= Criminal Records Act =

The Criminal Records Act (Loi sur le casier judiciaire) is a piece of Canadian legislation intended to provide for the relief of persons who have been convicted of offences and have subsequently rehabilitated themselves. It became law in 1970.

The purpose of the Act is to provide a means of criminal records suspension. According to the Act, a record suspension is evidence of the fact that the applicant was of good conduct, and that the conviction should no longer reflect adversely on the applicant's character. Following a successful application, the records in question are kept separate and apart from other criminal records, are removed from the automated criminal records retrieval system maintained by the Royal Canadian Mounted Police (RCMP), and are not disclosed to any person without the prior approval of the Minister.

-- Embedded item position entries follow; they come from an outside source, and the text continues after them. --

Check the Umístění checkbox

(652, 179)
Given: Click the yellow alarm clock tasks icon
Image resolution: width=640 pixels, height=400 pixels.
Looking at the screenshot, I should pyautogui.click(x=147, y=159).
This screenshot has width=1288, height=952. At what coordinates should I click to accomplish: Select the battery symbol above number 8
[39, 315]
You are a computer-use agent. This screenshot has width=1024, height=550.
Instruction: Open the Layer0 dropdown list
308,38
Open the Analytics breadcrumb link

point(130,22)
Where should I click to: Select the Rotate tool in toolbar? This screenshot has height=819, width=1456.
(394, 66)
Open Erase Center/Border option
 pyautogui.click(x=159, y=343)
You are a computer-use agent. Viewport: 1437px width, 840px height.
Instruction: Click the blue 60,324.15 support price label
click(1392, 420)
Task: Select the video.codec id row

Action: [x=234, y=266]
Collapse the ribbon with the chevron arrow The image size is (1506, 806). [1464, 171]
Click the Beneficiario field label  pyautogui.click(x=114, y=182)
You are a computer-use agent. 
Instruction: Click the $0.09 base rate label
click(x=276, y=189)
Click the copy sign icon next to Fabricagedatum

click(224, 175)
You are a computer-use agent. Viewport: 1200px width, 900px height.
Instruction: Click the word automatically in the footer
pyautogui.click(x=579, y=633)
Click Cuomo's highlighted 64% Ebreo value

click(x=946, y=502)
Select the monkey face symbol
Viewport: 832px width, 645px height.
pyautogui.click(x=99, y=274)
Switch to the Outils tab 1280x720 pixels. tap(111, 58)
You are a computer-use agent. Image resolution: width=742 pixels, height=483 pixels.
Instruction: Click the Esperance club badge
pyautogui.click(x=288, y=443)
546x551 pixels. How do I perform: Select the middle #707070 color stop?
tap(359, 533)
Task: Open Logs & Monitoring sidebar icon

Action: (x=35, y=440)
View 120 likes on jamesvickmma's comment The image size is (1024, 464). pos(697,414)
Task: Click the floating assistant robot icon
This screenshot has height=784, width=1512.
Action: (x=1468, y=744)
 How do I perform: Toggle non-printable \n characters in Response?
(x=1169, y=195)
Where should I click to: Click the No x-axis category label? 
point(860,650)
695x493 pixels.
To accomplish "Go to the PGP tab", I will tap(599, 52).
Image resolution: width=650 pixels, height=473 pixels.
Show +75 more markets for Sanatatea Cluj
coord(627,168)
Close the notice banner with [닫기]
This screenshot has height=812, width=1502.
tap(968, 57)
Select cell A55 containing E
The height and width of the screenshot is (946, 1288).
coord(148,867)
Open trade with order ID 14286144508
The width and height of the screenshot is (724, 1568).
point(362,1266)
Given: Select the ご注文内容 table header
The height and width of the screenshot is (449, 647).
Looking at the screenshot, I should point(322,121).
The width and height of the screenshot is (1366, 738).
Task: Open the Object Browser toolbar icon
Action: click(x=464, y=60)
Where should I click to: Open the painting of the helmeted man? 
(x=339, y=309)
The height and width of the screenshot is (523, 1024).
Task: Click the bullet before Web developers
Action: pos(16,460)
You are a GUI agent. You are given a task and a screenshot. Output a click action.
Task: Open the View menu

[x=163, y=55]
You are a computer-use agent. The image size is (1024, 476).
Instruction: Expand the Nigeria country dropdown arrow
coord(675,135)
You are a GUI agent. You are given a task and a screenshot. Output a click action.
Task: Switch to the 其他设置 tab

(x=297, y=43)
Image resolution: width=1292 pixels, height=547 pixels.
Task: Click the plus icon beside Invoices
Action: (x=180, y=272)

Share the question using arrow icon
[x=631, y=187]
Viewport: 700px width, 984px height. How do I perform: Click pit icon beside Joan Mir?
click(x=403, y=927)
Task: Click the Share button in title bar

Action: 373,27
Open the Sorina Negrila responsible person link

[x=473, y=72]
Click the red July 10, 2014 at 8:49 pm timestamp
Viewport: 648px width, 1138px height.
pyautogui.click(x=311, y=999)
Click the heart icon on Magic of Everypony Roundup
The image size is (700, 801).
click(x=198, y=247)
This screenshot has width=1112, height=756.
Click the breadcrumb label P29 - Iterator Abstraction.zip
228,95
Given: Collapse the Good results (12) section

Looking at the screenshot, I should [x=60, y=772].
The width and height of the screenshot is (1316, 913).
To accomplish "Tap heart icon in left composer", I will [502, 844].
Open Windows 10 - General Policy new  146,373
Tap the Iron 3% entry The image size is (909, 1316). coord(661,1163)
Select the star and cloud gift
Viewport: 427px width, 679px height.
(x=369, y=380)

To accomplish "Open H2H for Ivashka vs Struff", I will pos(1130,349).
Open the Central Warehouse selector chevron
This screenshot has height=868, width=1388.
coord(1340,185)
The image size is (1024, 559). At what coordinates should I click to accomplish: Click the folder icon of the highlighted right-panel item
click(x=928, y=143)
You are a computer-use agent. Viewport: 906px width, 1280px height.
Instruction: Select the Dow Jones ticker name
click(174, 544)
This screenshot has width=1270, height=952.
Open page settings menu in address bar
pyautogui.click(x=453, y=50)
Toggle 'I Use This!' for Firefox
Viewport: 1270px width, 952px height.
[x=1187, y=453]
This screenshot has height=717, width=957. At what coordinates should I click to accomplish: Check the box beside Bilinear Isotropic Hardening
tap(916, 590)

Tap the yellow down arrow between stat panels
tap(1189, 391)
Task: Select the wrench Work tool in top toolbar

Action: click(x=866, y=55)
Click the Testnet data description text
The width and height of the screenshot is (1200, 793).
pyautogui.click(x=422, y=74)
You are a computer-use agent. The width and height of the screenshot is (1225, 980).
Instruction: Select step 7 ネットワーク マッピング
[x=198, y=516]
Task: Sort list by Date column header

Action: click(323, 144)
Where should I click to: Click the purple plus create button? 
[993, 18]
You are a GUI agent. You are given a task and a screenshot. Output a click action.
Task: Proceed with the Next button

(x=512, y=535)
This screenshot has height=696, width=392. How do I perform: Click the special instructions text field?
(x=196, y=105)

Without a record suspension, Canadians can face problems securing employment, housing and volunteer positions.

== The Parole Board of Canada ==

The Act gives the Parole Board of Canada the exclusive jurisdiction and absolute discretion to grant, refuse or revoke a record suspension.

== Procedure ==

The Act sets out the procedure for granting a record suspension. Firstly, the applicant must satisfy a waiting period of 10 years in the case of indictable offences and five years in the case of summary offences.

The Act also provides relief for military service records.

Ineligible offences

Two types of records are ineligible under the Act:
- Schedule 1 offences against a minor
- More than three indictable convictions each carrying a prison sentence of more than two years

In the case of Schedule 1 offences, there is an exception if the person was less than five years older than the victim, was not in a position of trust or authority and no force or coercion was used. The onus is on the applicant to prove that this is the case.

Even if all the eligibility criteria are met, the Criminal Records Act gives the Parole Board the discretion to deny the record suspension if it would bring the "administration of justice into disrepute." To determine this, the Parole Board members may look at the nature and gravity of the offences, the circumstances and the criminal history of the applicant.

Proposal to Deny

If the Parole Board is considering denying the application, they will give the applicant an opportunity to make further submissions in writing or at an oral hearing. If the record suspension is denied, the applicant must wait one year before applying again.

Granted Record Suspension

Once the record suspension is granted, the criminal record is kept separate from active records and cannot be disclosed without permission of the Public Safety Minister.

== Absolute and Conditional Discharges ==

Under the Act, a record cannot be disclosed one year after receiving an absolute discharge or three years after receiving a conditional discharge.

== Vulnerable Persons ==

If a person applies for a job or volunteer position that involves working in a position of trust with people who are vulnerable due to age or disability, sexual offences may be disclosed even if a record suspension has been received.

== Disclosure ==

An employer cannot ask about a criminal record for which a Record Suspension has been received.

The Parole Board may release decisions, but they must not disclose identifying details without the individual's consent.

== Reporting ==

The Parole Board is required to make an annual report to Parliament about the number of Record Suspensions applications received, ordered and refused, how many suspensions were granted by the offence and any other information the Minister requests.

== Changes to the Criminal Records Act ==

In 2012, the Canadian government changed the name of pardons to record suspension. This reflects the fact that the pardon could be revoked if the person were to re-offend.

The Canadian government undertook public consultation on the Criminal Records Act in 2016. The results will be used to inform further changes to the Act.